JUAN CARLOS GIRAUTA
Llegó la nueva y esperada coproducción, con aval socialista, copyright de extrema izquierda levantisca, digo levantina, y surtido de figurantes: okupas, antisistema, neocomunistas, indignados, separatistas, escarbatumbas, sindicalistas y maestros a punto de baja por depresión. «Primavera valenciana» es el título. O etiqueta, porque la obra llega con todo su merchandising, y se estrena en las mejores calles de las principales ciudades españolas, incluyendo cine fórum performativo ante las sedes del Partido Popular. Un título oportunista, sí, pero el marketing manda. No está claro si en esta primavera a incendiar se compara a Rajoy con Ben Alí, con Mubarak, con Gadafi o con El Assad, pero los parangones no son halagüeños: todos tiranuelos más o menos carniceros, depuestos o a punto de caramelo, carne de juicio sumario o ejecución sumarísima.

+---+

TAREAS REQUERIDAS:
**A.** Reproduzca literalmente el pasaje del texto extraído que va de «JUAN CARLOS GIRAUTA» a «o ejecución sumarísima.».
**B.** Según el texto extraído, ¿ante qué sedes tiene lugar el cine fórum performativo?

DATOS PROPORCIONADOS:
+---+

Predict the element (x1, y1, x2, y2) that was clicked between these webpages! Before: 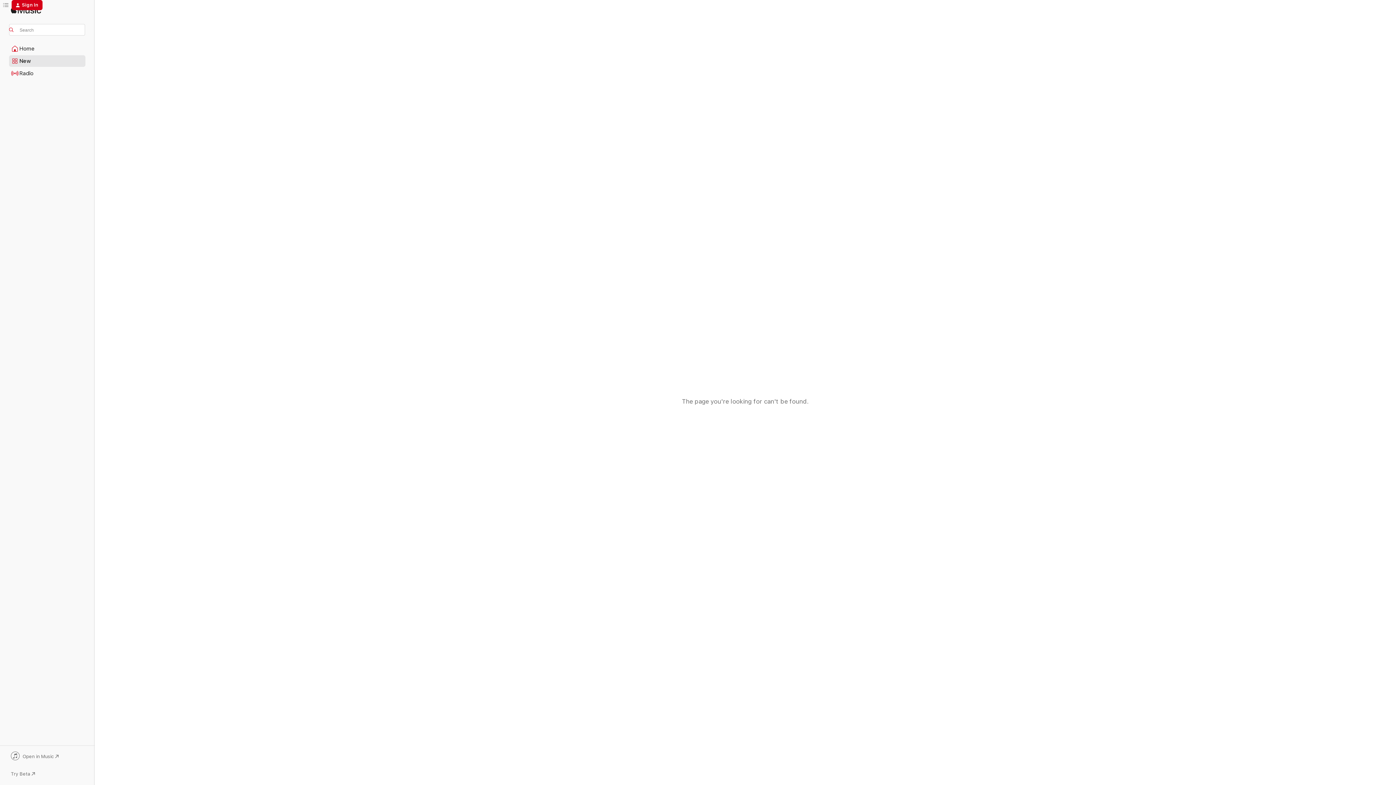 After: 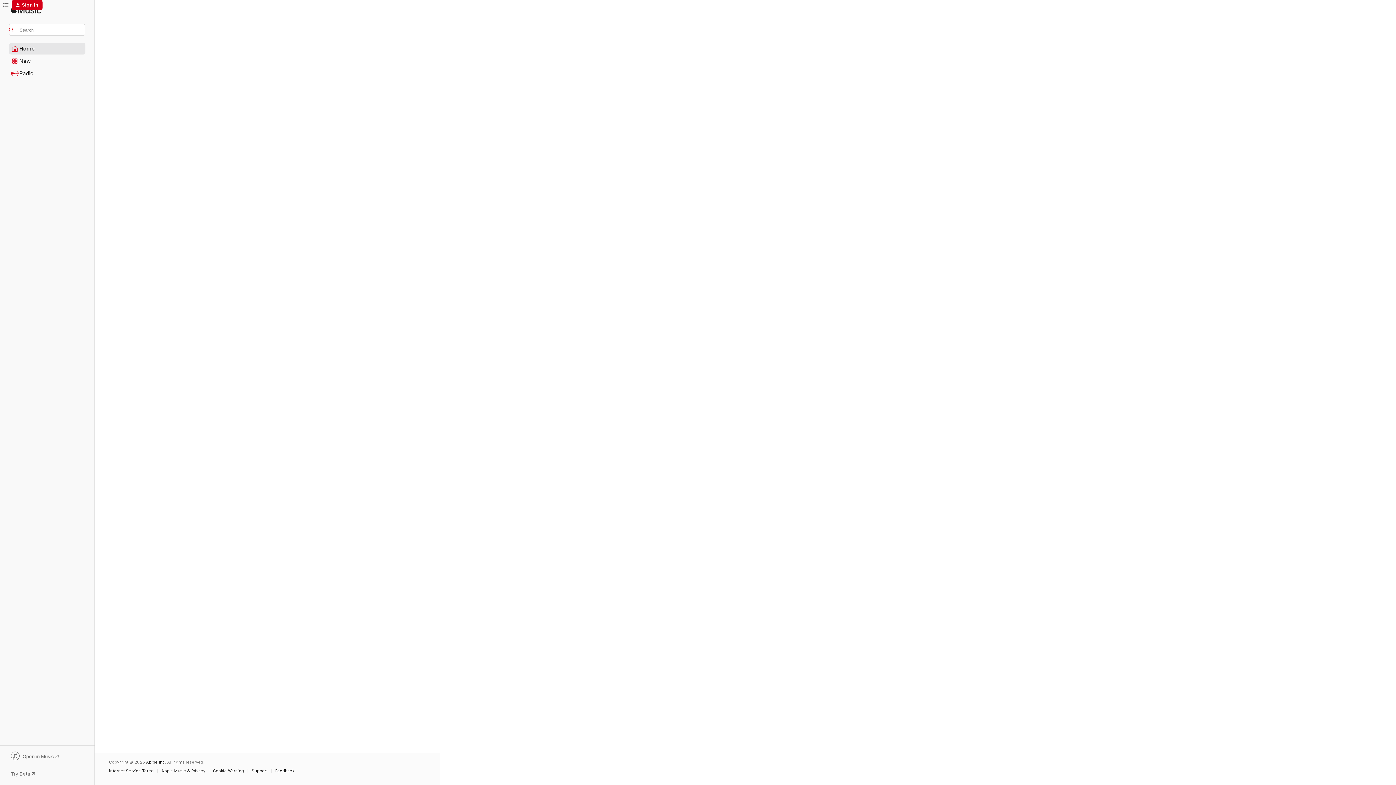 Action: bbox: (9, 43, 85, 54) label: Home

+---+

RESPUESTAS DEL EJERCICIO:
**A.**
JUAN CARLOS GIRAUTA
Llegó la nueva y esperada coproducción, con aval socialista, copyright de extrema izquierda levantisca, digo levantina, y surtido de figurantes: okupas, antisistema, neocomunistas, indignados, separatistas, escarbatumbas, sindicalistas y maestros a punto de baja por depresión. «Primavera valenciana» es el título. O etiqueta, porque la obra llega con todo su merchandising, y se estrena en las mejores calles de las principales ciudades españolas, incluyendo cine fórum performativo ante las sedes del Partido Popular. Un título oportunista, sí, pero el marketing manda. No está claro si en esta primavera a incendiar se compara a Rajoy con Ben Alí, con Mubarak, con Gadafi o con El Assad, pero los parangones no son halagüeños: todos tiranuelos más o menos carniceros, depuestos o a punto de caramelo, carne de juicio sumario o ejecución sumarísima.

**B.** Ante las sedes del Partido Popular.